I was reading the arithmetic of elliptic curves by Silverman and I found problems with the following exercise:
Let $F(x,y,z)$ an homogeneus polynomial of degree $d$. Let $C$ be a curve in $\mathbb{P}^2$ given by the equation $F=0$ which is non singular. Prove that its genus is $\frac{(d-1)(d-2)}{2}$
The idea of the exercise is to define a map $\phi:C\to\mathbb{P}^1$, for example $\phi([x:y:z])=[x:y]$ and then use Hurwit's formula. This gives us: $$2g(C)-2=-2\deg(\phi)+\sum_{P\in C}(e_\phi(P)-1)$$ And from here I have two things to prove:
- $\deg(\phi)=d$
- $\sum_{P\in C}(e_\phi(P)-1)=d(d-1)$
I've seen this post Proving that the genus of a nonsingular plane curve is $\frac{(d-1)(d-2)}{2}$, but this is very geometric, and I've seen books that proves this with Pluker's formula, but this looks very sophisiticated. Since I am studying a particular book, I would like to have a solution just involving results of the book, how can I prove those two things usind the definitions given in the book?
Many thanks.
Edit: Here is my attempt:
WLOG we can assume $[0:0:1]\notin C$ (if $[0:0:1]\in C$ we can take a change of coordinates) and define $\phi([x:y:z])=[x:y]$. Notice that $\forall~[x_0:y_0]\in\mathbb{P}^1$ we have: $$\phi^{-1}([x_0,y_0])=\lbrace [x_0:y_0:z]\mid F(x_0,y_0,z)=0\rbrace$$ So $p(z)=F(x_0,y_0,z)$ is a polynomial in $z$ of degree $d$. Since we are in an algebraic closed field $p(z)$ has $d$ roots (not necessarily different) and so $\deg(\phi)=d$.

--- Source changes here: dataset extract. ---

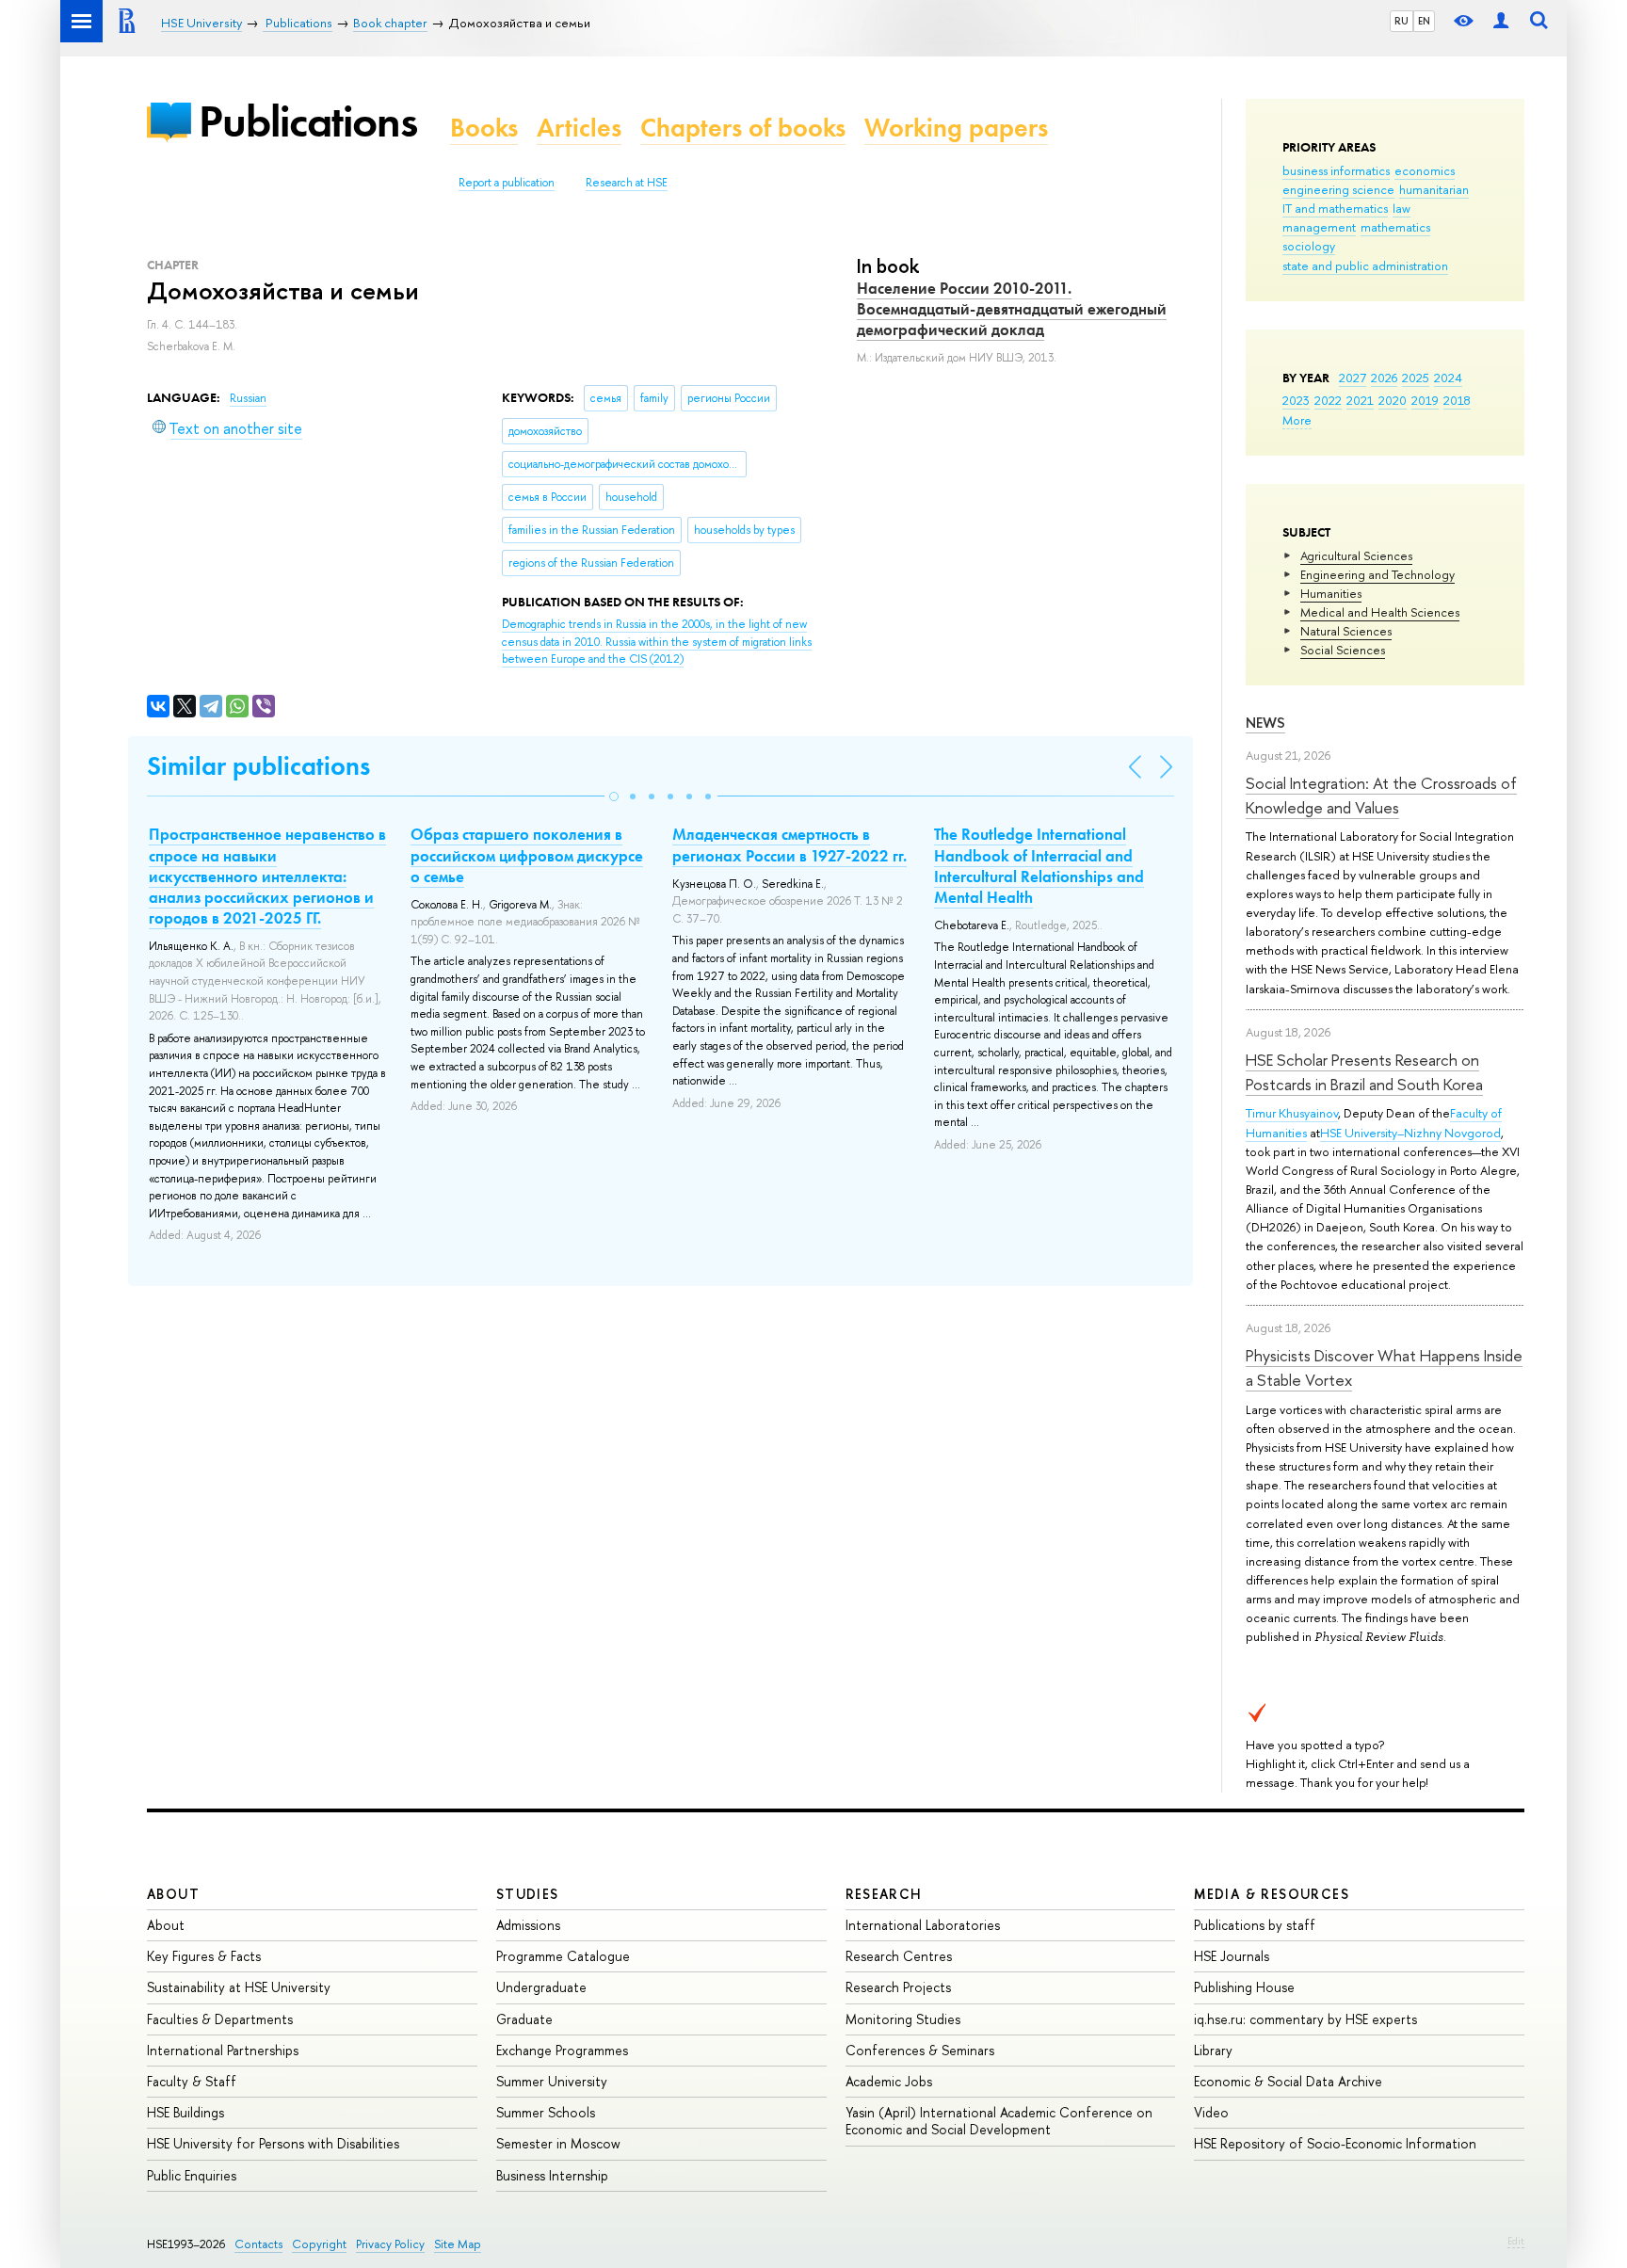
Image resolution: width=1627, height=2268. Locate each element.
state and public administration (1365, 265)
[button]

To study the ramification points we need to study the points where $|\phi^{-1}([x_0:y_0])|<d$, that is, the points $[x:y]\in\mathbb{P}^1$ such that the system of equations $F(x,y,z)=0,\frac{\partial F}{\partial z}(x.y,z)=0$ has solutions. By Bezout's theorem since $\deg(F)=d$ and $\deg\left(\frac{\partial F}{\partial z}\right)=d-1$ if they do not have common components (i.e the multiplicity of the roots is at most $2$) they intersect in $d(d-1)$ points. Then there are $d(d-1)$ zeroes of order $2$ and thus there are $d(d-1)$ points with ramification index $2$, which implies $\sum_{P\in C}(e_\phi(P)-1)=d(d-1)$.
It left to study the cases where there are roots of multiplicity $>2$. But this is ok? My issue is that I have not used the fact that $F$ is non singular.